The impact of Japan’s “embargo” could spread around the world. Especially when South Korea accounted for 70% of the market share of dynamic random access memory (DRAM), and 50% of NAND flash memory market share. Samsung is also leading the chip market in terms of revenue while SK Hynix ranks the third.
All smartphones and computers need memory chips. Memory chips of SK Hynix and Samsung are used in devices such as Apple iPhone, Huawei phones, HP computers, Lenovo, and even Sony TVs, Panasonic.
A representative of a major Japanese electronics company expressed concern that the ban could have the opposite effect. “If Korea’s memory supply is lacking, iPhone production has a problem that will affect our supply of components,” Nikkei quoted the person as saying.
Japanese companies with little reputation are holding a huge market share in the three types of export-restricted materials. They used Polyimide to make flexible OLED displays. They also utilized the other two materials for circuit board manufacturing, including resistors (coatings) and gas etching (gaseous anti-corrosion agents).
The most prominent companies in this area are JSR, Showa Denko, and Shin-Etsu Chemical. All of which own at least one-third of their capital from foreign investors.
Controversy on “free and fair trade”
Japan is planning to remove South Korea from its “allowable list” of exports in August. This includes 27 countries, including the US, Germany, and France. After Japan removed Korea from the list, all transactions for military purposes must be approved by the government. No countries are currently excluded from the list.
Japan cited the bad relationship with Korea to issue control orders. The case seems to be related to a long-standing dispute over South Korea’s request. The request was about asking Japanese companies to compensate for Korean labor during wartime.
Control orders were also issued. It was after the Japanese government strengthened the control of some types of Korean seafood from June. And, to retaliate against restrictions on food imports from areas affected by the Fukushima nuclear disaster in Japan in 2011.
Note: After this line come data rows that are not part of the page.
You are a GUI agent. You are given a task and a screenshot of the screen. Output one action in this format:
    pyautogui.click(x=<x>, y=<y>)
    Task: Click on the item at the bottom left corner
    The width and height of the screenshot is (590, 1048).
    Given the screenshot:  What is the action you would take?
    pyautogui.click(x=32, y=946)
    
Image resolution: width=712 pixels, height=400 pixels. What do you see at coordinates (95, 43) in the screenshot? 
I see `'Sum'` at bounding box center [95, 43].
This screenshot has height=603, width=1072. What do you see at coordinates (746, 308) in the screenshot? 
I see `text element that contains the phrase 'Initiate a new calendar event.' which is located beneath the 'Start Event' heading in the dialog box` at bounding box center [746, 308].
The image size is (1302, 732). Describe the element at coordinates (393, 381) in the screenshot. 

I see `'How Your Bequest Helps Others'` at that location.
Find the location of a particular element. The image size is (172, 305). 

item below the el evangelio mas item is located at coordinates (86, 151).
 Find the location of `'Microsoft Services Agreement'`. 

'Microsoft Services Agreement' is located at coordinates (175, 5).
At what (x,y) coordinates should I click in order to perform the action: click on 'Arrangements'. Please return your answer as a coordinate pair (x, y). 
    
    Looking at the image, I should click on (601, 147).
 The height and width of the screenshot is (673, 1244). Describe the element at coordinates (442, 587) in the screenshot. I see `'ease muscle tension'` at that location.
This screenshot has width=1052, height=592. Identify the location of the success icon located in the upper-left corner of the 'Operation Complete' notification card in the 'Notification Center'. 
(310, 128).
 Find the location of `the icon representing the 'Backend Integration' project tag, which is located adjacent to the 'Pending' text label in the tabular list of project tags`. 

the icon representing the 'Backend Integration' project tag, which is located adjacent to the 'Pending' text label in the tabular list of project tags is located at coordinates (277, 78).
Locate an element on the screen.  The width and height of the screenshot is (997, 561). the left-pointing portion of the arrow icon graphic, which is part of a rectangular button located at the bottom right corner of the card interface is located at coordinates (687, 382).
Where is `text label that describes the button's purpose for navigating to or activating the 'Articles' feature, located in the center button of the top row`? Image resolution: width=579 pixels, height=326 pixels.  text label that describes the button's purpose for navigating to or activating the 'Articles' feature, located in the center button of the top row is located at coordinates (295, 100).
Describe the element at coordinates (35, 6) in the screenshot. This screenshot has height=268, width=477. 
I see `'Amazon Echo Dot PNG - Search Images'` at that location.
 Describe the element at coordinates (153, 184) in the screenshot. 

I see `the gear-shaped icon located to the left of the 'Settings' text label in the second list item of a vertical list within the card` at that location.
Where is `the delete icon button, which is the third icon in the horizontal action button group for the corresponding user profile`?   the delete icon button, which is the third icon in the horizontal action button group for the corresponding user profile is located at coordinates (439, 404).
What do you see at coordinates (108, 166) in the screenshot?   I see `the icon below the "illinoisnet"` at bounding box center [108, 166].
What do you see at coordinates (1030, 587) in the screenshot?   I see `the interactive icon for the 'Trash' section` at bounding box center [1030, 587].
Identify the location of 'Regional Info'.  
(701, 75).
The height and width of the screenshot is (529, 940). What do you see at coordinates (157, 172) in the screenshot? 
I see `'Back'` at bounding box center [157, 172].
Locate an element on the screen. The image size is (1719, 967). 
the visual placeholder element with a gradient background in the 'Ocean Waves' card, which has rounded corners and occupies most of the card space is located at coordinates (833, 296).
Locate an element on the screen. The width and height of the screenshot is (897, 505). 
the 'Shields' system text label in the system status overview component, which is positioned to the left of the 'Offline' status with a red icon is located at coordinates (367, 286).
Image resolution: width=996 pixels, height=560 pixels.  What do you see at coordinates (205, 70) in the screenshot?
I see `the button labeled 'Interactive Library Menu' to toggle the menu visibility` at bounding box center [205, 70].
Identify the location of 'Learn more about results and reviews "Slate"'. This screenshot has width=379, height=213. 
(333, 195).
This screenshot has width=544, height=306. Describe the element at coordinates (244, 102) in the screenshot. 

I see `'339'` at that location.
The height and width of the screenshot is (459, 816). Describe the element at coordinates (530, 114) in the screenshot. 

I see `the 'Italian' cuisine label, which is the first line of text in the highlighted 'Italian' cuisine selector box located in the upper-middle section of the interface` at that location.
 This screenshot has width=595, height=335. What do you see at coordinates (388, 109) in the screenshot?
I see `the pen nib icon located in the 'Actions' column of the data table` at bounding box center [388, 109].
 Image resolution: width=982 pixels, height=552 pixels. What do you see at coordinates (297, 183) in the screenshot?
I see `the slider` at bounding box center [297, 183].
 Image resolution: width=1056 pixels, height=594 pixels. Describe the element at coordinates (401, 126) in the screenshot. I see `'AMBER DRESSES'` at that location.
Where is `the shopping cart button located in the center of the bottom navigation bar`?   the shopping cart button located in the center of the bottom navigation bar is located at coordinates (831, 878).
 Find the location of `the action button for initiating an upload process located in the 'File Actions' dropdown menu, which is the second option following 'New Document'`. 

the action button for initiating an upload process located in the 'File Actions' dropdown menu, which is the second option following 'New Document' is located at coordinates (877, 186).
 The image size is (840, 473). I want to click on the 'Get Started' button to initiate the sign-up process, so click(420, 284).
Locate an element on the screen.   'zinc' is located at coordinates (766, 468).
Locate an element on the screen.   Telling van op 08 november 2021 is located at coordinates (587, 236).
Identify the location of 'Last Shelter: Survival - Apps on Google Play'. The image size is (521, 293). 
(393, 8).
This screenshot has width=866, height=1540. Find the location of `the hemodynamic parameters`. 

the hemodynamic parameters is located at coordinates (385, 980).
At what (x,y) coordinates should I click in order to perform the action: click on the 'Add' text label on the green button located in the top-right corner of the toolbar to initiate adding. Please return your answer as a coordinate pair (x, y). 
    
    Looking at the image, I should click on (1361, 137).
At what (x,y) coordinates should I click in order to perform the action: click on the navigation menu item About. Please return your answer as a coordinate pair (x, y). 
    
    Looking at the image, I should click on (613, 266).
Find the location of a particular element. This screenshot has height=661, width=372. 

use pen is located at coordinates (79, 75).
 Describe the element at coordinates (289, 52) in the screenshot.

“It is difficult to manage export goods based on trust relationship with Korea,” said Yasutoshi Nishimura, deputy chief of Japan ‘s office.
South Korean Deputy Foreign Minister, Cho Sei-young met Japanese Ambassador Yasumasa Nakamine to demand the removal of the ban. He expressed concern about its impact on the industry and bilateral relations between Japan and South Korea. He argued that this decision goes against the policy of “free and fair trade.” This was introduced by Japan at G20 Summit last week.
Cho said the government would work with businesses to find countermeasures. The Korean Ministry of Trade, Energy, and Industry will also respond with “appropriate measures,” including filing a complaint with the World Trade Organization (WTO).
Action from Korea
“We will turn this into an opportunity to improve Korean technology capacity,” said Industry Minister Sung Yun-mo.
Experts are having different ideas about whether or not new regulations are in line with WTO rules. “This is an area where Japan can make its own decisions and not violate any of these,” said Keisuke Hanyuda, partner of Deloitte Tohmatsu Consulting Japan.
However, Yuka Fukunaga, Waseda University professor, said that Japan’s control order could fall into “gray zone,” and violate WTO agreements.